El hombre llevó primero a un hospital a la amiga de su hija, que quería denunciar la supuesta agresión de Pablo Jara. Luego le insistió a su hija para que le contara todo lo que había sucedido y la joven estudiante universitaria le relató que Mir la había agredido sexualmente, por lo que, tras consultar con una abogada, la llevó a un hospital para que le practicaran una prueba ginecológica y, posteriormente, denunciara los hechos ante la Guardia Civil.
El agente del Equipo Mujer-Menor (Emume) del instituto armado que instruyó las diligencias avaló en el juicio el relato de la joven como coherente y mantenido intacto a lo largo de la instrucción y dijo que la chica expresó su “miedo a denunciar” al futbolista al ser una “persona famosa”. La fiscal, en la misma línea, esgrimió que la versión de ambas mujeres ha sido siempre “consistente y coherente”.

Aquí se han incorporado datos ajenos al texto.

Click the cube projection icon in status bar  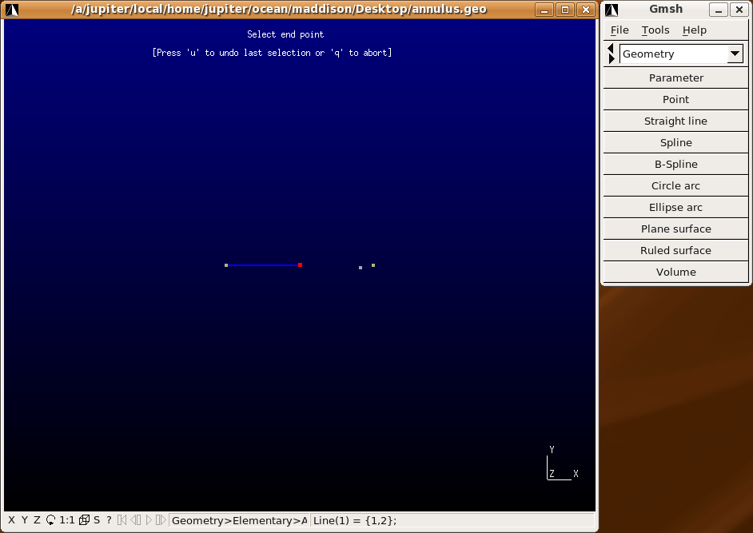tap(84, 520)
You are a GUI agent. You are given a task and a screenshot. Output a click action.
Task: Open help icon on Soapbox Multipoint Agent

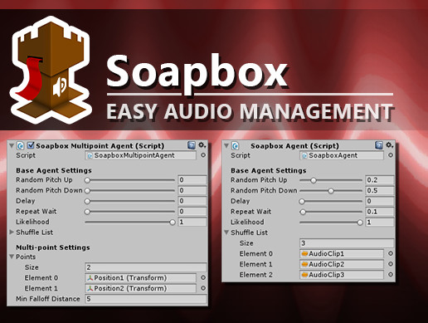point(192,145)
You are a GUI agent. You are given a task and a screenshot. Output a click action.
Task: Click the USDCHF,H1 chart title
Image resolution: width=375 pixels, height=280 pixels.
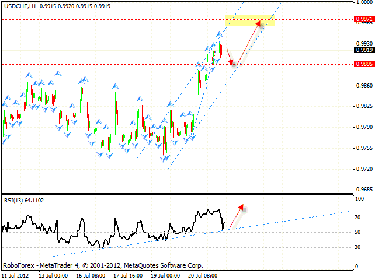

La representante del Ministerio Público también lamentó la revictimización de las dos jóvenes, en el contexto de una causa muy mediática. De hecho, en el interrogatorio a la denunciante de Mir, el presidente del tribunal preguntó amplia y repetidamente a la mujer si estaba total y fehacientemente segura de que el futbolista le había introducido del todo los dedos en la vagina, con una detallada descripción del órgano genital femenino; una cuestión sin duda trascendental a la hora de establecer los hechos probados, de dictar una sentencia condenatoria o absolutoria o de aplicar uno u otro tipo penal, pero expresada sin demasiada sutileza. “Yo noto si me están introduciendo los dedos”, adujo la joven.
Por el contrario, las defensas cuestionaron de plano la “sangría de contradicciones” de las dos chicas (según la expresión del abogado de la defensa de Rafa Mir) y enmarcaron las denuncias a los futbolistas en un “puzzle” (esta fórmula la dijo el letrado de Pablo Jara) creado por las dos mujeres para disimular que todo habría sido por los celos mutuos.

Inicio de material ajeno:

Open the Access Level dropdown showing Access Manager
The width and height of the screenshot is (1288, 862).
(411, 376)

Llamada al “asesor” de Rafa Mir antes de irse a dormir
El juicio, de siete horas, quedó visto para sentencia. Sin embargo, en la vista oral también afloró —sobrevolando la causa— el papel de los clubs de fútbol en este tipo de comprometedores procedimientos que afectan fuera del estadio a sus estrellas, fichadas a golpe de talonario.
Lo primero que hizo Rafa Mir antes de irse a dormir aquella mañana de 'after' en su lujosa vivienda fue llamar a alguien de quien no dijo el nombre: un “asesor”.

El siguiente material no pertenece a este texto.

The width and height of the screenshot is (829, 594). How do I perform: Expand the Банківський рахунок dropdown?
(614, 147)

El delantero pensaba en ese momento que todo el lío que se había montado iba más con su amigo Pablo Jara y ni se imaginaba que ambos serían denunciados por las jóvenes. “No era la mejor etapa [del Valencia CF] y no queríamos que trascendiera”, afirmó en referencia a la llamada al señor Lobo.
Luego se echó a dormir. Dos horas después, en plena resaca, lo despertó una llamada del director deportivo, según explicó Mir en la vista oral. El directivo del club, del que tampoco detalló nombre y apellidos, se había enterado del incidente, al ser vecino de la misma urbanización, y se acercó a visitar a su delantero en apuros.
Ambos concluyeron que todo se había limitado a “una cosa” de los amigos del jugador. Está por ver si el tribunal comparte dicha apreciación.